Thanks to these personal academic challenges, one of my primary goals as a professor in teaching and research has come to be creating multidisciplinary educational experiences that can support the creation of new technologies. I have found a wonderful home at the University of Maryland where I can bring people together from diverse disciplines to learn together and learn from each other. I have found that these multidisciplinary opportunities can supports paths for change in our educational experiences and the technologies we make for education.

Schmooz said...

Allison,

Thanks for sharing with us your personal journey. I am also a person that routinely does not fit in (many times willingly). Likewise, I've found that this is a great source of creativity and of strength in pushing the limits. All within the law, of course!

John said...

Interesting.

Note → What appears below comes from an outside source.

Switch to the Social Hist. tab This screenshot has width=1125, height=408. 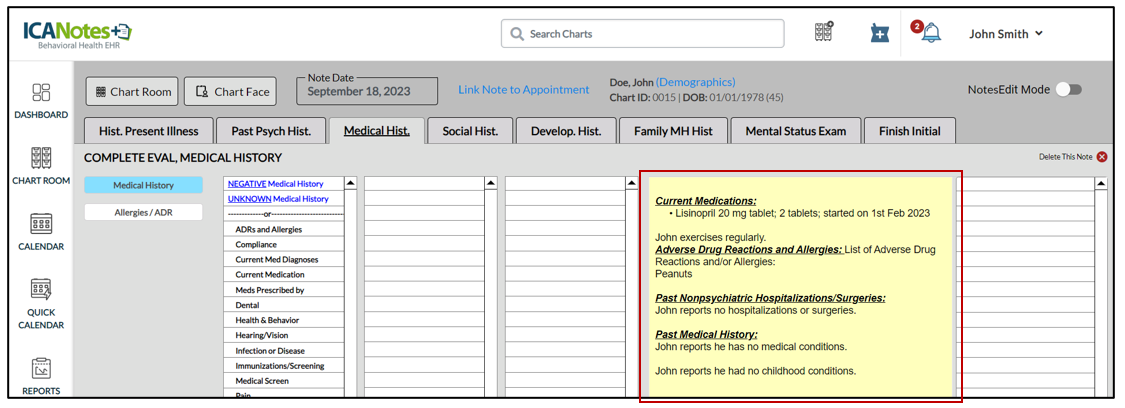(470, 131)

Into the mix, I might add my own personal experience with the school system. I have always liked drawing and painting. While I was typically praised and encouraged in math and science and told I was good at these things, in the first grade, all of us went to the front of the room with pictures we had colored and the teacher said mine was just average. I felt devestated. It was certainly the Zeitgeist that one was either born with artistic talent or not and I was definitely in the NOT category. Later (about 50 years later), I took a five day course from Betty Edwards who had a quite different philosophy. She said that if you could see and had enough coordination to sign your name, you could learn to draw by learning some specific skills. In other words, she had what might be called a scientific or at least analytic approach to teaching the skill of drawing and indeed, I did learn to draw, for instance, human faces which I had never been able to do.

Schmooz said...

John,
I had similar experiences. I was at least told that I do not have a talent to write and I knew that I do not have the ability to draw as well as some other kids who seemed to be born with it. Later, I learned by myself how to write reasonably well and learned to apprecaite art. So, I knew I am visual, but do not know how to draw.

Then came CHI 1996. I attended Betty Edwards' talk there and after a few months took her course. Everything was changed that week...

I asked Betty, if drawing is just a skill, where is the art? She responded: "Not everyone who knows how to write is a poet". So, I am trying to take it some steps further to become a real artist- without losing me logical skills!